Mercurio va infatti visto come “una sentinella di queste variazioni” che poi si ripercuotono anche sul pianeta Terra, che ha però “un’atmosfera più forte”, spiega ancora De Angelis, mostrando la piccola camera di laboratorio che riproduce l’ambiente planetario: il vuoto e le particelle che si desidera misurare.
Gli strumenti del sistema ‘Serena’, in particolare (due dedicati alle particelle che precipitano, uno a quelle che rimbalzano e uno all’analisi dell’esosfera), consentiranno di “capire tutto quello che avviene intorno al pianeta: le dinamiche dell’erosione nel tempo, il vento solare che l’ha bombardato e altri fenomeni come i micrometeoriti”.
Un dispositivo unico in Europa
Piero Diego ci illustra quindi la camera a plasma dove si ricreano le condizioni dello spazio per testare gli strumenti, un dispositivo unico in Europa che ha attratto più volte l’attenzione di agenzie spaziali straniere. Ultima la Cnsa di Pechino, che ha commissionato uno strumento, in fase di test, che studierà le possibili correlazioni spazio-temporali tra le oscillazioni nel plasma e l’avvento di terremoti di grande intensità. Il campo è quello della meteorologia spaziale.
Quando cito i “precursori sismici”, Diego mi spiega che è una “parola vietata” all’Inaf. Già, perché suggerirebbe la possibilità di prevedere i sismi attraverso l’oscillazione del plasma nella ionosfera, un’ipotesi che genera “molta diffidenza” anche alla luce della grande sensibilità del tema. “Stiamo procedendo con molta cautela nell’identificare una corrispondenza precisa”, prosegue il ricercatore, “per tanti anni si sono osservate, in corrispondenza di eventi sismici, variazioni ma a volte in un senso a volte in un altro, a volte aumentava la densità, a volte diminuiva. Parliamo di correlazione, quello che avviene nei momenti precedenti il sisma”.

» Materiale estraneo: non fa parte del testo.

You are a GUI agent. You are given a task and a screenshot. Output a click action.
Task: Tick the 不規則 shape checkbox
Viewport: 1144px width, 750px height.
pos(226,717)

Piccolo è bello: l’avvento dei nanosatelliti
Menzionando i nuovi sensori in via di sviluppo, Diego sottolinea la “tendenza a miniaturizzare e rendere tutto quanto compatto, una sfida interessante, quella di rimanere nei limiti di un chilo e mezzo e 10 centimetri”. Una tendenza sulla quale è lungimirante investire: “È più facile promuovere missioni se un lanciatore può inviare decine di satelliti, si possono creare con costi bassi costellazioni che non sono invasive a fine vita e consentono di cavarsela con un budget stretto in termini di energia”.
A confermarci come la miniaturizzazione degli strumenti sia diventata fondamentale è anche Yuri Evangelista, che ci conduce nella ‘clean room’ del Cubesat Hermes, nano-satelliti equipaggiati con rilevatori X ad alta tecnologia per l’osservazione dei lampi gamma. Questa costellazione sarà in grado in pochi anni di localizzare queste enormi esplosioni cosmiche con una precisione variabile tra pochi gradi e qualche minuto d’arco, fornendo un importante contributo alla cosiddetta “astrofisica multi-messaggero”.
Lo standard dei nanosatelliti è oggi in voga, osserva Evangelista, perché consente di produrre dispositivi anche nelle università, con standard più rilassati e a un costo anche 500 volte inferiore a quello di un satellite normale. “È ammissibile una possibilità di fallimento maggiore, per fare un satellite standard servono dai 10 ai 15 anni”, spiega, “questi sono fatti per essere costruiti in pochi anni, è ammesso l’utilizzo di componenti commerciali, si cerca di farli un po’ a risparmio, magari durano due anni e non sette ma comunque consentono di avere un ritorno scientifico importante”.
La visita si conclude nel laboratorio dedicato a Janus e Majis, la camera e lo spettrometro avanzatissimi che saranno a bordo della sonda Juice. Ne riparleremo il 13 aprile, quando è prevista la partenza della missione.